It’s been a great year, musically speaking, for Cass McCombs, whose excellent album Mangy Love came out this past August, but not a great year for the world. An ongoing tragedy is the Highway of Tears in Canada, which is the subject of Cass’ new video for “Run Sister Run” off Mangy Love. Via Vogue:

In British Columbia, they call it the Highway of Tears. A 450-mile stretch of road along the Trans-Canada Highway has claimed the lives of dozens of young women, many of them indigenous, who have disappeared on this road or were murdered nearby. Across Canada, the numbers of missing and murdered indigenous young women over the last several decades is exponentially higher, with estimates as high as 4,000. It was the type of news that was hard to ignore in Manitoba, where Tracie Léost, the featured subject of a new video for Cass McCombs’s “Run Sister Run” quickly became outraged.
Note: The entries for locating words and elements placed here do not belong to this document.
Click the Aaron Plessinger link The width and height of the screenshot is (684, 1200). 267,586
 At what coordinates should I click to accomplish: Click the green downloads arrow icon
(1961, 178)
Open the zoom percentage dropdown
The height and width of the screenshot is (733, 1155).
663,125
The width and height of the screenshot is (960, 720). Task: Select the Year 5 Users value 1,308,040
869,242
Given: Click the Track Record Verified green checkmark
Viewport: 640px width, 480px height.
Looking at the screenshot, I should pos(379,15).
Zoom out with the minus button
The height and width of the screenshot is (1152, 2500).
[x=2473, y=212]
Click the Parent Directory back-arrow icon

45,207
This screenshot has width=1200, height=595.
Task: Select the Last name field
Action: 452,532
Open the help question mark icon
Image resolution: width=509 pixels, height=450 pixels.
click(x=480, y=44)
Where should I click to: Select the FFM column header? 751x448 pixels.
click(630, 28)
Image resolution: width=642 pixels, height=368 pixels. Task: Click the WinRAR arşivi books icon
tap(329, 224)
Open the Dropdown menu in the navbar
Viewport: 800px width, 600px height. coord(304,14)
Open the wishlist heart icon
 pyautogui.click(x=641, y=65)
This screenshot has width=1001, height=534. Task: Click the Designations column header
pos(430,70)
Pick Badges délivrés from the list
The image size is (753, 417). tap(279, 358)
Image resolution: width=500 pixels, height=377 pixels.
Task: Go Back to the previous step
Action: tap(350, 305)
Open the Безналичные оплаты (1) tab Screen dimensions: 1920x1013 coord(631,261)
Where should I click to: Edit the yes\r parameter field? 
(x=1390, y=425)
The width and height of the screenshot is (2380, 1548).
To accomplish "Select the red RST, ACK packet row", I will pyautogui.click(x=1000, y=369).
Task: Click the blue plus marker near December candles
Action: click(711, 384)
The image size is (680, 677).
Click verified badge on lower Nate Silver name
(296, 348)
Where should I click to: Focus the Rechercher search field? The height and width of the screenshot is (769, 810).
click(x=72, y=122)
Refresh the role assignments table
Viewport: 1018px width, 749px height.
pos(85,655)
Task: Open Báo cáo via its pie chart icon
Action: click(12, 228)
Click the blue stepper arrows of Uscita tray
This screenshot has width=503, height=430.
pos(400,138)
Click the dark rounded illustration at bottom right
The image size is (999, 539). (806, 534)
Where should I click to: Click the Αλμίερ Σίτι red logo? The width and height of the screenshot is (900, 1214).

“Every second day it seemed like there was another story about a young First Nations female who had gone missing or murdered,” Léost remembered recently by phone from Winnipeg, where she is now studying social work at the University of Regina. “And our prime minister at the time, Stephen Harper, denied that there needed to be an open inquiry into it. I kept bringing it up to my indigenous studies teacher until finally he said to me, ‘If you want to see changes, why don’t you do something about it?’”

Léost ended up going on a 115 kilometer run to raise awareness for the “unsettling epidemic,” and photographer Rachael Pony Cassells later asked Léost to re-create her run for Cass’ new video.